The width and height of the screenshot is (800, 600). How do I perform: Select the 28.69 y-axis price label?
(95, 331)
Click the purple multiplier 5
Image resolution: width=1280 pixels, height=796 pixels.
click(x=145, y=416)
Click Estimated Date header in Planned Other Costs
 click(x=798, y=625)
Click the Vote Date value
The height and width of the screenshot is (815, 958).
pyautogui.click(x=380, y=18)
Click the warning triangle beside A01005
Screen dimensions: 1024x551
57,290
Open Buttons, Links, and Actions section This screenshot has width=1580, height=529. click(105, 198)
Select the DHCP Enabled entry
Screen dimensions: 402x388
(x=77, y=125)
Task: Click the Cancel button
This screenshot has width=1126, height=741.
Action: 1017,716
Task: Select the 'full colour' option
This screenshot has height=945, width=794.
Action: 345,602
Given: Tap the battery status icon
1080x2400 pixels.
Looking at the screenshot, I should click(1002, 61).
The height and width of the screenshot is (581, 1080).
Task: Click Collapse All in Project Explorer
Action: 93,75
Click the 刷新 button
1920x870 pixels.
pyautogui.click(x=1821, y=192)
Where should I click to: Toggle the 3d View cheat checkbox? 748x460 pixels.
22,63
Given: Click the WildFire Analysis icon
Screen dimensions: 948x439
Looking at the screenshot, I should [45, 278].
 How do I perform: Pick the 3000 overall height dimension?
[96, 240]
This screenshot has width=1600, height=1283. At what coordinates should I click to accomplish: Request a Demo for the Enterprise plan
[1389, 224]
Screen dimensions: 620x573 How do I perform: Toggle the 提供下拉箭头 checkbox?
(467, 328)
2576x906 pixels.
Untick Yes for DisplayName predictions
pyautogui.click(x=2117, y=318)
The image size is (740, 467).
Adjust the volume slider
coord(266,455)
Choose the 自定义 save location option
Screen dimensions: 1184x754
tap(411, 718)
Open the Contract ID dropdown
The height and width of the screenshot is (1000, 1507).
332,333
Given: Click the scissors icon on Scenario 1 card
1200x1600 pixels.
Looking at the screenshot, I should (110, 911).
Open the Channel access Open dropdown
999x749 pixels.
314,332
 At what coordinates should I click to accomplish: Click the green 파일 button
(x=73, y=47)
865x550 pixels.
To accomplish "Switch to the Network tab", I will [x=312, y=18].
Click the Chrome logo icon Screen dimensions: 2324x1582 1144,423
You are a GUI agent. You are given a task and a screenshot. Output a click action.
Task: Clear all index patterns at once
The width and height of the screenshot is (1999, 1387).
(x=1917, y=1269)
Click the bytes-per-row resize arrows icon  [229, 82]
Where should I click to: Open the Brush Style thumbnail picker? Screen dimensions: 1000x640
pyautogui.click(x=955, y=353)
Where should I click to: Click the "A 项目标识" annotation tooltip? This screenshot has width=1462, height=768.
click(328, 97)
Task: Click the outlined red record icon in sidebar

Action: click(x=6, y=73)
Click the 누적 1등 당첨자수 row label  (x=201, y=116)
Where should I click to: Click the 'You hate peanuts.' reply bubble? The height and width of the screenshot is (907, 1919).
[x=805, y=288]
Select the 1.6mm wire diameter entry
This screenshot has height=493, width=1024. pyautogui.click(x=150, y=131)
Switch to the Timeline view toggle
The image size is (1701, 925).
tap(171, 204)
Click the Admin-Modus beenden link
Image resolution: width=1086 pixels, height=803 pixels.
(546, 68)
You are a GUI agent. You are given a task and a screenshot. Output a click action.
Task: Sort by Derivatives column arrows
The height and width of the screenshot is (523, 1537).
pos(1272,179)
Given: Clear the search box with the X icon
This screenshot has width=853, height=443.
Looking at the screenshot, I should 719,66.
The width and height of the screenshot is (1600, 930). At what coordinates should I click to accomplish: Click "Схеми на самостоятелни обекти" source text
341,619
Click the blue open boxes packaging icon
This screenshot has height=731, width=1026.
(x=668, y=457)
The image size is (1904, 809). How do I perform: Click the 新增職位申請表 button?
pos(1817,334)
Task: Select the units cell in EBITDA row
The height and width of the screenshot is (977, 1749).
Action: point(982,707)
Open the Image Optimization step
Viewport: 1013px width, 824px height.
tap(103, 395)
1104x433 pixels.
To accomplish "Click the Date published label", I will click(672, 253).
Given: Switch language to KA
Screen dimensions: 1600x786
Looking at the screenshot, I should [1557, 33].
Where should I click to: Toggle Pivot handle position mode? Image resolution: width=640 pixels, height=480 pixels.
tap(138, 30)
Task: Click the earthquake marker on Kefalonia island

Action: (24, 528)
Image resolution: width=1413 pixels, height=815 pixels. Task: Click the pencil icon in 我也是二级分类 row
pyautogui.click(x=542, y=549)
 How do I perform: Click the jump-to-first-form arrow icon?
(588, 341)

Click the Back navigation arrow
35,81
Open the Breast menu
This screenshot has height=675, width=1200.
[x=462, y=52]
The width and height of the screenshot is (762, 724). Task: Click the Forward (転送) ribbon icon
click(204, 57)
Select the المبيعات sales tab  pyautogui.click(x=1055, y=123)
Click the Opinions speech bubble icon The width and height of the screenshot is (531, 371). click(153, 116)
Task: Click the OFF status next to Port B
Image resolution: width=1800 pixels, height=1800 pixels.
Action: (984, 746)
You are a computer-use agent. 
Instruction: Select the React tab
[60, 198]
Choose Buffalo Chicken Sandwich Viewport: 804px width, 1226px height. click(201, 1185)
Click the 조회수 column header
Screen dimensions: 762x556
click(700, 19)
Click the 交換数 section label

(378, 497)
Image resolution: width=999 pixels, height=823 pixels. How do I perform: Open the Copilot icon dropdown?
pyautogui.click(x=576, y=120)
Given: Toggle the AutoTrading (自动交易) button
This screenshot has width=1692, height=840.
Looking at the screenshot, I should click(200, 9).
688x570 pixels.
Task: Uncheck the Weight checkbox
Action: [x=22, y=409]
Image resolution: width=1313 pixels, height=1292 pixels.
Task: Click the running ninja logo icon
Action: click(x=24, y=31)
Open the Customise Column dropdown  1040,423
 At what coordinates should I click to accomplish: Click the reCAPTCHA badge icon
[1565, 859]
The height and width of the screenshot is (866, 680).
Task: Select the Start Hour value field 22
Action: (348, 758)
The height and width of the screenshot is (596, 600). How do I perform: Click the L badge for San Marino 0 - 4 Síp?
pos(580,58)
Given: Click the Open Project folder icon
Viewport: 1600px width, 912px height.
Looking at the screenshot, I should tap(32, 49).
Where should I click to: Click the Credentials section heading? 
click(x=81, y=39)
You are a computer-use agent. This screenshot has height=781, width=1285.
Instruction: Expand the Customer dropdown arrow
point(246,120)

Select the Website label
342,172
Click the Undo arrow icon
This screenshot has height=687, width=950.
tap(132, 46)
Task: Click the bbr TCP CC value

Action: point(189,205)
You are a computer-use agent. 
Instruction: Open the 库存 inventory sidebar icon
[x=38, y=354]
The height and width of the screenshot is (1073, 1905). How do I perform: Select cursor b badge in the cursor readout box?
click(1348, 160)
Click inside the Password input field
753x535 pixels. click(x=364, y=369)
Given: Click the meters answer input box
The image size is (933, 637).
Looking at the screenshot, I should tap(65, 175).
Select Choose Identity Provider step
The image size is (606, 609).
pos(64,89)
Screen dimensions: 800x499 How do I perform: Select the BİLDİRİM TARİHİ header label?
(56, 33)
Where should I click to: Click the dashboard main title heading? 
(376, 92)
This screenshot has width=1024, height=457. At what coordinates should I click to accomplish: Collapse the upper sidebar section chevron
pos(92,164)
========================================================================
YOUR INSTRUCTIONS >> Line by line, output the data precisely as shown above.

TASK ANSWER >>
The width and height of the screenshot is (800, 600). How do I perform: Select the 28.69 y-axis price label?
(95, 331)
Click the purple multiplier 5
Image resolution: width=1280 pixels, height=796 pixels.
click(x=145, y=416)
Click Estimated Date header in Planned Other Costs
 click(x=798, y=625)
Click the Vote Date value
The height and width of the screenshot is (815, 958).
pyautogui.click(x=380, y=18)
Click the warning triangle beside A01005
Screen dimensions: 1024x551
57,290
Open Buttons, Links, and Actions section This screenshot has width=1580, height=529. click(105, 198)
Select the DHCP Enabled entry
Screen dimensions: 402x388
(x=77, y=125)
Task: Click the Cancel button
This screenshot has width=1126, height=741.
Action: 1017,716
Task: Select the 'full colour' option
This screenshot has height=945, width=794.
Action: 345,602
Given: Tap the battery status icon
1080x2400 pixels.
Looking at the screenshot, I should click(1002, 61).
The height and width of the screenshot is (581, 1080).
Task: Click Collapse All in Project Explorer
Action: 93,75
Click the 刷新 button
1920x870 pixels.
pyautogui.click(x=1821, y=192)
Where should I click to: Toggle the 3d View cheat checkbox? 748x460 pixels.
22,63
Given: Click the WildFire Analysis icon
Screen dimensions: 948x439
Looking at the screenshot, I should [45, 278].
 How do I perform: Pick the 3000 overall height dimension?
[96, 240]
This screenshot has width=1600, height=1283. At what coordinates should I click to accomplish: Request a Demo for the Enterprise plan
[1389, 224]
Screen dimensions: 620x573 How do I perform: Toggle the 提供下拉箭头 checkbox?
(467, 328)
2576x906 pixels.
Untick Yes for DisplayName predictions
pyautogui.click(x=2117, y=318)
The image size is (740, 467).
Adjust the volume slider
coord(266,455)
Choose the 自定义 save location option
Screen dimensions: 1184x754
tap(411, 718)
Open the Contract ID dropdown
The height and width of the screenshot is (1000, 1507).
332,333
Given: Click the scissors icon on Scenario 1 card
1200x1600 pixels.
Looking at the screenshot, I should (110, 911).
Open the Channel access Open dropdown
999x749 pixels.
314,332
 At what coordinates should I click to accomplish: Click the green 파일 button
(x=73, y=47)
865x550 pixels.
To accomplish "Switch to the Network tab", I will [x=312, y=18].
Click the Chrome logo icon Screen dimensions: 2324x1582 1144,423
You are a GUI agent. You are given a task and a screenshot. Output a click action.
Task: Clear all index patterns at once
The width and height of the screenshot is (1999, 1387).
(x=1917, y=1269)
Click the bytes-per-row resize arrows icon  [229, 82]
Where should I click to: Open the Brush Style thumbnail picker? Screen dimensions: 1000x640
pyautogui.click(x=955, y=353)
Where should I click to: Click the "A 项目标识" annotation tooltip? This screenshot has width=1462, height=768.
click(328, 97)
Task: Click the outlined red record icon in sidebar

Action: click(x=6, y=73)
Click the 누적 1등 당첨자수 row label  (x=201, y=116)
Where should I click to: Click the 'You hate peanuts.' reply bubble? The height and width of the screenshot is (907, 1919).
[x=805, y=288]
Select the 1.6mm wire diameter entry
This screenshot has height=493, width=1024. pyautogui.click(x=150, y=131)
Switch to the Timeline view toggle
The image size is (1701, 925).
tap(171, 204)
Click the Admin-Modus beenden link
Image resolution: width=1086 pixels, height=803 pixels.
(546, 68)
You are a GUI agent. You are given a task and a screenshot. Output a click action.
Task: Sort by Derivatives column arrows
The height and width of the screenshot is (523, 1537).
pos(1272,179)
Given: Clear the search box with the X icon
This screenshot has width=853, height=443.
Looking at the screenshot, I should 719,66.
The width and height of the screenshot is (1600, 930). At what coordinates should I click to accomplish: Click "Схеми на самостоятелни обекти" source text
341,619
Click the blue open boxes packaging icon
This screenshot has height=731, width=1026.
(x=668, y=457)
The image size is (1904, 809). How do I perform: Click the 新增職位申請表 button?
pos(1817,334)
Task: Select the units cell in EBITDA row
The height and width of the screenshot is (977, 1749).
Action: point(982,707)
Open the Image Optimization step
Viewport: 1013px width, 824px height.
tap(103, 395)
1104x433 pixels.
To accomplish "Click the Date published label", I will click(672, 253).
Given: Switch language to KA
Screen dimensions: 1600x786
Looking at the screenshot, I should [1557, 33].
Where should I click to: Toggle Pivot handle position mode? Image resolution: width=640 pixels, height=480 pixels.
tap(138, 30)
Task: Click the earthquake marker on Kefalonia island

Action: (24, 528)
Image resolution: width=1413 pixels, height=815 pixels. Task: Click the pencil icon in 我也是二级分类 row
pyautogui.click(x=542, y=549)
 How do I perform: Click the jump-to-first-form arrow icon?
(588, 341)

Click the Back navigation arrow
35,81
Open the Breast menu
This screenshot has height=675, width=1200.
[x=462, y=52]
The width and height of the screenshot is (762, 724). Task: Click the Forward (転送) ribbon icon
click(204, 57)
Select the المبيعات sales tab  pyautogui.click(x=1055, y=123)
Click the Opinions speech bubble icon The width and height of the screenshot is (531, 371). click(153, 116)
Task: Click the OFF status next to Port B
Image resolution: width=1800 pixels, height=1800 pixels.
Action: (984, 746)
You are a computer-use agent. 
Instruction: Select the React tab
[60, 198]
Choose Buffalo Chicken Sandwich Viewport: 804px width, 1226px height. click(201, 1185)
Click the 조회수 column header
Screen dimensions: 762x556
click(700, 19)
Click the 交換数 section label

(378, 497)
Image resolution: width=999 pixels, height=823 pixels. How do I perform: Open the Copilot icon dropdown?
pyautogui.click(x=576, y=120)
Given: Toggle the AutoTrading (自动交易) button
This screenshot has width=1692, height=840.
Looking at the screenshot, I should click(200, 9).
688x570 pixels.
Task: Uncheck the Weight checkbox
Action: [x=22, y=409]
Image resolution: width=1313 pixels, height=1292 pixels.
Task: Click the running ninja logo icon
Action: click(x=24, y=31)
Open the Customise Column dropdown  1040,423
 At what coordinates should I click to accomplish: Click the reCAPTCHA badge icon
[1565, 859]
The height and width of the screenshot is (866, 680).
Task: Select the Start Hour value field 22
Action: (348, 758)
The height and width of the screenshot is (596, 600). How do I perform: Click the L badge for San Marino 0 - 4 Síp?
pos(580,58)
Given: Click the Open Project folder icon
Viewport: 1600px width, 912px height.
Looking at the screenshot, I should tap(32, 49).
Where should I click to: Click the Credentials section heading? 
click(x=81, y=39)
You are a computer-use agent. This screenshot has height=781, width=1285.
Instruction: Expand the Customer dropdown arrow
point(246,120)

Select the Website label
342,172
Click the Undo arrow icon
This screenshot has height=687, width=950.
tap(132, 46)
Task: Click the bbr TCP CC value

Action: point(189,205)
You are a computer-use agent. 
Instruction: Open the 库存 inventory sidebar icon
[x=38, y=354]
The height and width of the screenshot is (1073, 1905). How do I perform: Select cursor b badge in the cursor readout box?
click(1348, 160)
Click inside the Password input field
753x535 pixels. click(x=364, y=369)
Given: Click the meters answer input box
The image size is (933, 637).
Looking at the screenshot, I should tap(65, 175).
Select Choose Identity Provider step
The image size is (606, 609).
pos(64,89)
Screen dimensions: 800x499 How do I perform: Select the BİLDİRİM TARİHİ header label?
(56, 33)
Where should I click to: Click the dashboard main title heading? 
(376, 92)
This screenshot has width=1024, height=457. At what coordinates should I click to accomplish: Collapse the upper sidebar section chevron
pos(92,164)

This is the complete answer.